Source material below:

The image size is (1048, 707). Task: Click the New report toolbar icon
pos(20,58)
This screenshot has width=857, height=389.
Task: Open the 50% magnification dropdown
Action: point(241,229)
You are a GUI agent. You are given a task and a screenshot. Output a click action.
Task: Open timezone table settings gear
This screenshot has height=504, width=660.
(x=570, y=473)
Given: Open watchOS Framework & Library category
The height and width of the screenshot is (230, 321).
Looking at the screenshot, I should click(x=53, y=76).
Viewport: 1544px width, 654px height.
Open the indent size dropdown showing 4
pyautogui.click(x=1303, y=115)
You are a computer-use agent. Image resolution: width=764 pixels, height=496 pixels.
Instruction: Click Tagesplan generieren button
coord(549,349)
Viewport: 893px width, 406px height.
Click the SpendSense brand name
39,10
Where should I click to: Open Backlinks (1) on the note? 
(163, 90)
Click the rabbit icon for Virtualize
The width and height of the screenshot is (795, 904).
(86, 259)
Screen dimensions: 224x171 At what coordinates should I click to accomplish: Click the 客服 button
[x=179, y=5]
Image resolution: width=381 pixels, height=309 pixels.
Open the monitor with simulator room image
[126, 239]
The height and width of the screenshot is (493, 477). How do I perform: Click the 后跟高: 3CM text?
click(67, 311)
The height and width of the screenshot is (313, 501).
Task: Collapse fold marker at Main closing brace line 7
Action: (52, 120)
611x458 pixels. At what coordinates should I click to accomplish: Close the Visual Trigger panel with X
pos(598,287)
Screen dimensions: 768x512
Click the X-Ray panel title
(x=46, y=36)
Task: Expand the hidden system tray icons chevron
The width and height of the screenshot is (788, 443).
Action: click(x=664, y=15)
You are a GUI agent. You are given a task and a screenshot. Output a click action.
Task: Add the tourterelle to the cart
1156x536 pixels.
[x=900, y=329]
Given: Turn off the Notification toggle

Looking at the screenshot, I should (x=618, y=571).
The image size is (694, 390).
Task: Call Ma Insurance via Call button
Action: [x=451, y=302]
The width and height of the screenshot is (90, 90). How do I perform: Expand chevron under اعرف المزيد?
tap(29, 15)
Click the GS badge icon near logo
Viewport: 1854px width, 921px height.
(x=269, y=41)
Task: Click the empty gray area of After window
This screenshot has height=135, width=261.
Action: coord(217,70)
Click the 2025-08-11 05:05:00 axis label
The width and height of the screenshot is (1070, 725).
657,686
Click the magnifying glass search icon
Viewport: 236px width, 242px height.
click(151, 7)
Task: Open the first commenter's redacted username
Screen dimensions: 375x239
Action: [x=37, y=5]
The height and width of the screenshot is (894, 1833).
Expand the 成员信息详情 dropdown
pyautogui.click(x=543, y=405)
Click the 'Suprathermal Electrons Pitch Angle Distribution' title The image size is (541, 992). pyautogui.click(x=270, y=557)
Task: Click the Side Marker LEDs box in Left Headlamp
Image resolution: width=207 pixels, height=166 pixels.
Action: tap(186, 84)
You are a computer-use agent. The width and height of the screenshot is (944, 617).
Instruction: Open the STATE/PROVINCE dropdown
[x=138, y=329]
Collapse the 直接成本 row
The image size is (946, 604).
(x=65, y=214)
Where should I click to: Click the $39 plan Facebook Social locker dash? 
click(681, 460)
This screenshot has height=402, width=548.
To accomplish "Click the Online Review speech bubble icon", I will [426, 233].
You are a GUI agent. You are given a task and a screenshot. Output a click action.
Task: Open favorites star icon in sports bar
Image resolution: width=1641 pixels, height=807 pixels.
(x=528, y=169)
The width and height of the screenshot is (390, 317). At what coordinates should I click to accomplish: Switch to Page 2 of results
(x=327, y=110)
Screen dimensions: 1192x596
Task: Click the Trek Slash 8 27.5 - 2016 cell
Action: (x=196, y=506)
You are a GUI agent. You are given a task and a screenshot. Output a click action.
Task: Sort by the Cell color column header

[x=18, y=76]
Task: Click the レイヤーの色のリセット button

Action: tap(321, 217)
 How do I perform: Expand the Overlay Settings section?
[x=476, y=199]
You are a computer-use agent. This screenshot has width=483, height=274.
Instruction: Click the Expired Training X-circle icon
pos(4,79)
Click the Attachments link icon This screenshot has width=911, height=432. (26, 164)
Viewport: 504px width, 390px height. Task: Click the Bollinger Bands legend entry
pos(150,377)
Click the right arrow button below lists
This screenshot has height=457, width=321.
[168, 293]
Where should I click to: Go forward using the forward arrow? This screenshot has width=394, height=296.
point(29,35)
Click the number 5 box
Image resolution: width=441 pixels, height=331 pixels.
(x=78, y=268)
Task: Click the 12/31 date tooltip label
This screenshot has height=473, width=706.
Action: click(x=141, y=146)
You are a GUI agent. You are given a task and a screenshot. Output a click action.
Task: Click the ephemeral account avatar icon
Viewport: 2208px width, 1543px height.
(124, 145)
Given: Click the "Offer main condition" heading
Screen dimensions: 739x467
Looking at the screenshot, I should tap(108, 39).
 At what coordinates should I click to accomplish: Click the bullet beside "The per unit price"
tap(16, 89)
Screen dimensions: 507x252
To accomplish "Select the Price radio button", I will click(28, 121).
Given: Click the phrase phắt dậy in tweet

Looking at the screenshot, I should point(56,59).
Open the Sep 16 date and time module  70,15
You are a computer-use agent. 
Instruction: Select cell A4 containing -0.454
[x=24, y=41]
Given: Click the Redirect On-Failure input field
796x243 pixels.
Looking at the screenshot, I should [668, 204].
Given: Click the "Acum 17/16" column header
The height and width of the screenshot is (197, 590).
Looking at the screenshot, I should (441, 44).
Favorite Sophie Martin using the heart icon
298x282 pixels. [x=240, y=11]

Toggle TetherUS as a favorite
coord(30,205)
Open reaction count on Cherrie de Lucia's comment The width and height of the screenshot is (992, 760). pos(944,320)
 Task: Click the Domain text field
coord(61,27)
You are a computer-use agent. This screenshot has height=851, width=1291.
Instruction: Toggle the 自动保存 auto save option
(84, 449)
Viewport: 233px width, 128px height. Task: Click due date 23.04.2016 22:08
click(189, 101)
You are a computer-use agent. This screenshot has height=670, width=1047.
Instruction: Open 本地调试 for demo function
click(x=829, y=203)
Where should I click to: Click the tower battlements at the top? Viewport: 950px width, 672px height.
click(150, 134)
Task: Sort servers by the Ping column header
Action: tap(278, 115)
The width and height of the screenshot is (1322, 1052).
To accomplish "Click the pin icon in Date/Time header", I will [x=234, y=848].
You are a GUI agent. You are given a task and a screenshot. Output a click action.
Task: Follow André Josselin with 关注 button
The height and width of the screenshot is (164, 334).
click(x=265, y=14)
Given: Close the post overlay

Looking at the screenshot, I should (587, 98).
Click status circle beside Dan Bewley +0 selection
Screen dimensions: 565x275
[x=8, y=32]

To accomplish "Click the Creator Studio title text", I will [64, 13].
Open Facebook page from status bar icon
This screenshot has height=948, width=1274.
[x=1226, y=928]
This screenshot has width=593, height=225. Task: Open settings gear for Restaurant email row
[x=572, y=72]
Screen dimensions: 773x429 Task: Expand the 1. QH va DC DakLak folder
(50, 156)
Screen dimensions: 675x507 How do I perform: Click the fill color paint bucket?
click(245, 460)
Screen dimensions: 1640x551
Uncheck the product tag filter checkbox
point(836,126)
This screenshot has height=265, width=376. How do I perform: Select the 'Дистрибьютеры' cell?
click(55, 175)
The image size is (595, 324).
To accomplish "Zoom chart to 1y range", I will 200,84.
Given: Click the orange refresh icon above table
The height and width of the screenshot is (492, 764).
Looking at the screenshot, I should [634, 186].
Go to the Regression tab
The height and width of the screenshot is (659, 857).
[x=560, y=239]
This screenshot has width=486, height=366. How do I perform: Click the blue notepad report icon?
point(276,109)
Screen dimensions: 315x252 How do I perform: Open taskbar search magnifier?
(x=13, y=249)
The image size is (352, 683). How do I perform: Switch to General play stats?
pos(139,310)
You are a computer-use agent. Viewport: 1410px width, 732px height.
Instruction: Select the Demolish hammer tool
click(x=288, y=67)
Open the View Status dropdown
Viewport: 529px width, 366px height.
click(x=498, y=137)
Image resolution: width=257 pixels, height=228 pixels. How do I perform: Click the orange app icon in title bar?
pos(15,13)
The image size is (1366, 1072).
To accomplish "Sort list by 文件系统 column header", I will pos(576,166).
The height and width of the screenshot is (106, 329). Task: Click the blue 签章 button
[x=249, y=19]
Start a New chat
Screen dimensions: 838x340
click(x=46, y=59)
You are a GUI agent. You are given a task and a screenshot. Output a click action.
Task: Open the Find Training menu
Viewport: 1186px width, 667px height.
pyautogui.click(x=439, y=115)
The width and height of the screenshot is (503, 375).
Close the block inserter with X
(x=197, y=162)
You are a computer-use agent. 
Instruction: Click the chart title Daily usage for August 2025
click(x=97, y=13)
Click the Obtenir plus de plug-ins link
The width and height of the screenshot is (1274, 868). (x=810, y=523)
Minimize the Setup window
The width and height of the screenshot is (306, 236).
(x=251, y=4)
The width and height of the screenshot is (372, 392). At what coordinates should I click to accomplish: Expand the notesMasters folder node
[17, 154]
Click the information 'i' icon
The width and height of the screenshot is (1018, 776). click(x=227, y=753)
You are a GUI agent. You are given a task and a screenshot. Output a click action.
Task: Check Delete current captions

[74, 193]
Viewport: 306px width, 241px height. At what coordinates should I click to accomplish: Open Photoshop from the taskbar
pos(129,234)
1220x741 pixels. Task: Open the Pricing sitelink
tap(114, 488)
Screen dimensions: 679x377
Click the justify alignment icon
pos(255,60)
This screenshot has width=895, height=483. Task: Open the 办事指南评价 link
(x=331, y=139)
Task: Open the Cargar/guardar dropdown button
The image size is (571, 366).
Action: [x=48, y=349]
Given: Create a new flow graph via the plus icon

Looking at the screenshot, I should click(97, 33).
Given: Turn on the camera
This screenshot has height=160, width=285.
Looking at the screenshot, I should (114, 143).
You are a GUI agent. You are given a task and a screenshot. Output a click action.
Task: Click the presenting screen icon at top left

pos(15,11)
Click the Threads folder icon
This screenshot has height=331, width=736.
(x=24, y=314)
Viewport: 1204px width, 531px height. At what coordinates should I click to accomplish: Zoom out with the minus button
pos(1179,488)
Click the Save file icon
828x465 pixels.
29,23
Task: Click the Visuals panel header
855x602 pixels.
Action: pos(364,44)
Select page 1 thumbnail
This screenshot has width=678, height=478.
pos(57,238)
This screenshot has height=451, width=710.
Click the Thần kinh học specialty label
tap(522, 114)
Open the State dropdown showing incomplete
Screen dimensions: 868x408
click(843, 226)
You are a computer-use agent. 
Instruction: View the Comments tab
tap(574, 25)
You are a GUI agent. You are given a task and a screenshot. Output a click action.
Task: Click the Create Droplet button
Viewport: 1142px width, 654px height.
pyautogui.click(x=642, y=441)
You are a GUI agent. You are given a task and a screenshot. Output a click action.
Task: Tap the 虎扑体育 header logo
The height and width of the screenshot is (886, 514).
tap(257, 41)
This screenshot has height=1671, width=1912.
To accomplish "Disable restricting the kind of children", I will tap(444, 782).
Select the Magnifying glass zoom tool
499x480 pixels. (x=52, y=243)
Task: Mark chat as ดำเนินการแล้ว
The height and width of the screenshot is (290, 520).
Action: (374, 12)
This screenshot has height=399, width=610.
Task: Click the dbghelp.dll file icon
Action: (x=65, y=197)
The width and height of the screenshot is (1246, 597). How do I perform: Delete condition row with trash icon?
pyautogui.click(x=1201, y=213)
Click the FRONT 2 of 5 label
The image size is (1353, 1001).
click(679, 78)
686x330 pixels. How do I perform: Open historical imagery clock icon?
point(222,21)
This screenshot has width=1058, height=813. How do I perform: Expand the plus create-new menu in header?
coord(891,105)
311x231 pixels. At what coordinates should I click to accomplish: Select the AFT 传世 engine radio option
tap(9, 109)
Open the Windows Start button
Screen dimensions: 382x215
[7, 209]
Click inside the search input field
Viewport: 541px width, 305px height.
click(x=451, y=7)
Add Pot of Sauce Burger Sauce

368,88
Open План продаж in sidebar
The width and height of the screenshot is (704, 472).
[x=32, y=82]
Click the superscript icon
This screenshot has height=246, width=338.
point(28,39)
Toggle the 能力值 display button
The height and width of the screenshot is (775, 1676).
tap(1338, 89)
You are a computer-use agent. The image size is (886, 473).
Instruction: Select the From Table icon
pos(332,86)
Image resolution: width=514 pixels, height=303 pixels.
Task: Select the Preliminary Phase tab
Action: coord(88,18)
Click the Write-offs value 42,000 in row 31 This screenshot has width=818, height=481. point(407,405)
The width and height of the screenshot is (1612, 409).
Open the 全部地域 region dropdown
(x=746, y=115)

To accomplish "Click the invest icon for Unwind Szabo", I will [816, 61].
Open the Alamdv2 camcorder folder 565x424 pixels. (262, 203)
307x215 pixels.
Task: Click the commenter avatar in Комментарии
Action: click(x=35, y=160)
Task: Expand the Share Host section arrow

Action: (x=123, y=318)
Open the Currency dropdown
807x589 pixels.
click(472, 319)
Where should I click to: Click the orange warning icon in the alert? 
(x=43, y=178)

End of Source material.

From the line holding "This screenshot has height=246, width=338." to the last line of the entries above, restate each line exactly; include both ends and omit everything else.

Your solution ▸
This screenshot has height=246, width=338.
point(28,39)
Toggle the 能力值 display button
The height and width of the screenshot is (775, 1676).
tap(1338, 89)
You are a computer-use agent. The image size is (886, 473).
Instruction: Select the From Table icon
pos(332,86)
Image resolution: width=514 pixels, height=303 pixels.
Task: Select the Preliminary Phase tab
Action: coord(88,18)
Click the Write-offs value 42,000 in row 31 This screenshot has width=818, height=481. point(407,405)
The width and height of the screenshot is (1612, 409).
Open the 全部地域 region dropdown
(x=746, y=115)

To accomplish "Click the invest icon for Unwind Szabo", I will [816, 61].
Open the Alamdv2 camcorder folder 565x424 pixels. (262, 203)
307x215 pixels.
Task: Click the commenter avatar in Комментарии
Action: click(x=35, y=160)
Task: Expand the Share Host section arrow

Action: (x=123, y=318)
Open the Currency dropdown
807x589 pixels.
click(472, 319)
Where should I click to: Click the orange warning icon in the alert? 
(x=43, y=178)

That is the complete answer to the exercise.